Saved entries:
++++++
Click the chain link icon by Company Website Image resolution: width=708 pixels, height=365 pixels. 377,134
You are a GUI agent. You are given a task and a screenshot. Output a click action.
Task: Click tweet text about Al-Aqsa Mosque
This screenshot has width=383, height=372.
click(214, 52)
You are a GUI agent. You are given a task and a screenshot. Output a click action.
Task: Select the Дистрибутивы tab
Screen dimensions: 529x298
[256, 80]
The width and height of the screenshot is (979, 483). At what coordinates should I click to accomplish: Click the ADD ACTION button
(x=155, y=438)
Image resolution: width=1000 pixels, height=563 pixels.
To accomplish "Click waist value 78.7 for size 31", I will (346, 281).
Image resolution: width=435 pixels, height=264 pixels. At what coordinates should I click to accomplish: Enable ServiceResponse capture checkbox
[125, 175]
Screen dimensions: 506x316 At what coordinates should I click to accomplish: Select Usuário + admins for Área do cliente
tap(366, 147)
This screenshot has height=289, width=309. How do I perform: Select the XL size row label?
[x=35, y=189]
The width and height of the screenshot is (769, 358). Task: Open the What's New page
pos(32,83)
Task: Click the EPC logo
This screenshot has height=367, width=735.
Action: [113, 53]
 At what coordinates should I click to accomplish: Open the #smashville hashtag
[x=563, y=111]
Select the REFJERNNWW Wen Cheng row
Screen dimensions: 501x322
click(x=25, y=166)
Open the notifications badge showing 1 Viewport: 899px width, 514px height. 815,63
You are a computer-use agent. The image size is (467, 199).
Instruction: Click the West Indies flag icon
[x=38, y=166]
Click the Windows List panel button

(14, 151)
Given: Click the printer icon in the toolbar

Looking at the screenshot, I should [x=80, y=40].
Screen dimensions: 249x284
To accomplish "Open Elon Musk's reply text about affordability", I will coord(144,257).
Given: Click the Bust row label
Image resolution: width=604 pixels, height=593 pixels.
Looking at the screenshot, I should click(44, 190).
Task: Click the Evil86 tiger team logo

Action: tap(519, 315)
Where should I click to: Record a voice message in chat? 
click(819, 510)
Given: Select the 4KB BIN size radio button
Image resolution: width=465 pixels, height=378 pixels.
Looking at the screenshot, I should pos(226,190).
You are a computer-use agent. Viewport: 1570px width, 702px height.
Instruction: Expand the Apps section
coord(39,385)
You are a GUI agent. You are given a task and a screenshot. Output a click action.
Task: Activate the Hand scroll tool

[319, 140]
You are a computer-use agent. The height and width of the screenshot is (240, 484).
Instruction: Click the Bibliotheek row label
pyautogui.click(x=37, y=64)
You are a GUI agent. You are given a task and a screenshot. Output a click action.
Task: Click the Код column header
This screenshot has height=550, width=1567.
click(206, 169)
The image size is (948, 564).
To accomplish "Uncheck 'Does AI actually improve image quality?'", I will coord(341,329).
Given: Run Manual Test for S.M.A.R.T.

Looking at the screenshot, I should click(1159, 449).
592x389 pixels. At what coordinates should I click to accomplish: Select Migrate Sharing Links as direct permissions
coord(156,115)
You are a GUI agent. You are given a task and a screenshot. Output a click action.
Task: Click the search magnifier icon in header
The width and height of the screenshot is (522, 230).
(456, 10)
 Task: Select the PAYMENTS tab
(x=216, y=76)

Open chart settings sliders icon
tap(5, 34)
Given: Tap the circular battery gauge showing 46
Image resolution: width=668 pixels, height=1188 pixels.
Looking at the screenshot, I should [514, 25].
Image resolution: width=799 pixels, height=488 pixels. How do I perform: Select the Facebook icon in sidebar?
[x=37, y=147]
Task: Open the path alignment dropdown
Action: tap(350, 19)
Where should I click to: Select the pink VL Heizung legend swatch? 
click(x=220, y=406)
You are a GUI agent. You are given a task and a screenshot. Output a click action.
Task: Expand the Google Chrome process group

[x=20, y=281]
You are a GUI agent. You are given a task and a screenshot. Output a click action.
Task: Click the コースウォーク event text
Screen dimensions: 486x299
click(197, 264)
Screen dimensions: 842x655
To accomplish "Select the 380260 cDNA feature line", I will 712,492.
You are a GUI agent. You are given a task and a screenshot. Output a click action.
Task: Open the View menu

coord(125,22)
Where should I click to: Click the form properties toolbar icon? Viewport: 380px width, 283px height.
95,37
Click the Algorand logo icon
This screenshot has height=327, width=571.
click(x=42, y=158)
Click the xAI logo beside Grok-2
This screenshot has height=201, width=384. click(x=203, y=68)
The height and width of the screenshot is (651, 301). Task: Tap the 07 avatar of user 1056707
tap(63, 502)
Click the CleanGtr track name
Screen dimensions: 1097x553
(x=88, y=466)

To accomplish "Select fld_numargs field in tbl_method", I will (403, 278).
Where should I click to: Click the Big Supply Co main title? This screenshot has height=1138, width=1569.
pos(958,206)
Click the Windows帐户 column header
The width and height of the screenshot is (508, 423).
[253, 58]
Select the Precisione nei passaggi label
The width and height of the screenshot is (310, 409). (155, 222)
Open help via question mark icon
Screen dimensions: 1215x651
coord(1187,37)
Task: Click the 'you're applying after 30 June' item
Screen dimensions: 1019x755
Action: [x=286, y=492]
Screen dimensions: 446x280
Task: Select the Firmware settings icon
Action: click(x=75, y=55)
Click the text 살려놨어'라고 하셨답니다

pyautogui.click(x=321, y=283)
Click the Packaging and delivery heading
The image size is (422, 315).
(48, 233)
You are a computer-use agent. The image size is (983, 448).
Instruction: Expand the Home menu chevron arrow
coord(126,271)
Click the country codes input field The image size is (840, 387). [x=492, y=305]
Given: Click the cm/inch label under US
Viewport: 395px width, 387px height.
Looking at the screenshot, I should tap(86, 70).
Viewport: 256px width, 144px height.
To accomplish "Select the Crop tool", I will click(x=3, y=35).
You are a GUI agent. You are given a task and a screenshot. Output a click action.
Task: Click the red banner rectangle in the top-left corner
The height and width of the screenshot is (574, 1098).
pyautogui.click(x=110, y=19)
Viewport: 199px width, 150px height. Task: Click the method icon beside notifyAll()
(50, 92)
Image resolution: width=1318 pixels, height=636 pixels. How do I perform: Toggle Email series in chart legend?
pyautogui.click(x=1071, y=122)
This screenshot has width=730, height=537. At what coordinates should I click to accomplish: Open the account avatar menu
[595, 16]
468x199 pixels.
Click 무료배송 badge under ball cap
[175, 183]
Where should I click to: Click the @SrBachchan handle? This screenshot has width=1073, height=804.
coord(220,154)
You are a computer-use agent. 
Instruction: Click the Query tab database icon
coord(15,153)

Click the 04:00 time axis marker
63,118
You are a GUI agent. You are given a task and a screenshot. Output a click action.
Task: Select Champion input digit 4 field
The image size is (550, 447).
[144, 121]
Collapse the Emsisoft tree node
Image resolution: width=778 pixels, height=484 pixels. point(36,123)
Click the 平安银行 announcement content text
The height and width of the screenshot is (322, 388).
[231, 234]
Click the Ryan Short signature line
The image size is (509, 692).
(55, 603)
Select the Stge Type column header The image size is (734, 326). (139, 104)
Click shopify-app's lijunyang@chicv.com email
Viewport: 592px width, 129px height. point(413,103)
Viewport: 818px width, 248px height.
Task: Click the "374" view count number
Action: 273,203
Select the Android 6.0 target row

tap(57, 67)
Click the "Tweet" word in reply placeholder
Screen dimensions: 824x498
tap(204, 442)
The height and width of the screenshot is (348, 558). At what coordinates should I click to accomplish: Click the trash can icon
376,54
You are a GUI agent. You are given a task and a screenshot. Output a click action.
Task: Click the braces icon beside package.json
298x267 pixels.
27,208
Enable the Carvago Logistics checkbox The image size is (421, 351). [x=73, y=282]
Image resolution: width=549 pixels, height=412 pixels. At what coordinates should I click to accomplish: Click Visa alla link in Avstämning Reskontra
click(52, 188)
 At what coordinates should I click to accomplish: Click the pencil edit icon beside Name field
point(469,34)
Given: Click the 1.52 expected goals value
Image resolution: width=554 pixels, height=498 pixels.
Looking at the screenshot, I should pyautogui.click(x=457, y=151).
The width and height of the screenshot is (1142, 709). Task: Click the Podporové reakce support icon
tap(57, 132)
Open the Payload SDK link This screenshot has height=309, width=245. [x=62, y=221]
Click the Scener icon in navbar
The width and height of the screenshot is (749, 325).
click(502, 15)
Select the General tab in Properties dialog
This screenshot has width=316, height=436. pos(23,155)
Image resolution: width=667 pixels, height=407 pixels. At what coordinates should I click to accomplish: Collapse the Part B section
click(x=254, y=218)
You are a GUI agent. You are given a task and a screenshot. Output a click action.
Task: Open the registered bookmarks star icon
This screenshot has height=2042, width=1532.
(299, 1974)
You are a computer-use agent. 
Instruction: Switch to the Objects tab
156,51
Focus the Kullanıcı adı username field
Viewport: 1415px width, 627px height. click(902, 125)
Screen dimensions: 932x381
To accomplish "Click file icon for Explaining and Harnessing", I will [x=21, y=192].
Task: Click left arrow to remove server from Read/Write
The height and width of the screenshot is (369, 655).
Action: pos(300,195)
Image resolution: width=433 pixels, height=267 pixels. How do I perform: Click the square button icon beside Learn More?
++++++
WHAT THE TASK ASKS: Show, from the records above, every line that includes "about".

EXPECTED ANSWER:
Task: Click tweet text about Al-Aqsa Mosque
To accomplish "Open Elon Musk's reply text about affordability", I will coord(144,257).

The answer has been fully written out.